Poetry is one of those things I wish I read – and wrote – more of.
Since university, when I had the opportunity to study poetry in depth, to discuss and critique it with other people who understood it much better than me, my reading has tailed off.
I’ve bought poetry by some of the greats: Ginsberg, Neruda and the WW1 poet soldiers.
But I want to explore further and get to know the work of current poets, people who have something meaningful to say about the world we live in.
If you’re unfamiliar with it, poetry can be hard to read. The words on the page often don’t compare to the words when spoken out loud, the way the writer intended. And that’s especially true of poetry that was meant to be performed.

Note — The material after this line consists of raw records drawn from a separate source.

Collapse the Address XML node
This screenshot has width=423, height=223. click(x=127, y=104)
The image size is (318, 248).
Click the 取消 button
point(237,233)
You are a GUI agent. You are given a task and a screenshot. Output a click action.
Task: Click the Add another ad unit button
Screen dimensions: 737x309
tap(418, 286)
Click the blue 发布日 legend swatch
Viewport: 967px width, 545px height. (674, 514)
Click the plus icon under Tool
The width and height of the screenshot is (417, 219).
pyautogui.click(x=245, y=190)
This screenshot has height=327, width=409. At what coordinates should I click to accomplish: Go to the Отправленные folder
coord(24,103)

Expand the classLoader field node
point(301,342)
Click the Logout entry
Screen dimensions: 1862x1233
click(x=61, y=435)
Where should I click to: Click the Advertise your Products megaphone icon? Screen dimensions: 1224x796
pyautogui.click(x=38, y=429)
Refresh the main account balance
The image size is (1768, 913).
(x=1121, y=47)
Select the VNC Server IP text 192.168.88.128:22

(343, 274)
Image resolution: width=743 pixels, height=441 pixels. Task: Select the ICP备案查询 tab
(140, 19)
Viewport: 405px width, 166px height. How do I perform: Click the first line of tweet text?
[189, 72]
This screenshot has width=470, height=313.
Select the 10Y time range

Last week I went along to a performance poetry event in the back room of a local vegetarian restaurant, on a freezing cold night just before the snow came. Organised by a poet friend from Apples and Snakes, the evening featured guitar drumming, the work of the Tees Women Poets and guest performer Louise Fazackerley.
The Wigan born performance poet was everything I’d been looking for.
With her broad accent, beautiful voice and expressive face, she captured the essence of life in a small northern town: the poverty, the people, their hopes and dreams. Her poems tell a story, sad but funny, each word perfectly chosen, the cadence of her voice mesmerising.
I took home a copy of her second album, Love is a Battlefield, which is about a soldier coming back from Afghanistan and how trauma and PTSD affect his relationships. It’s raw and moving, as Fazackerley said: “anti-war but pro-soldier.”
This is the kind of poetry I’d like to spend more time with. It’s meaningful and alive; it’s not a mishmash of words flat on a page.
Like modern art, sometimes I struggle to know if poetry is ‘good’. But there was no question here: it blew me away.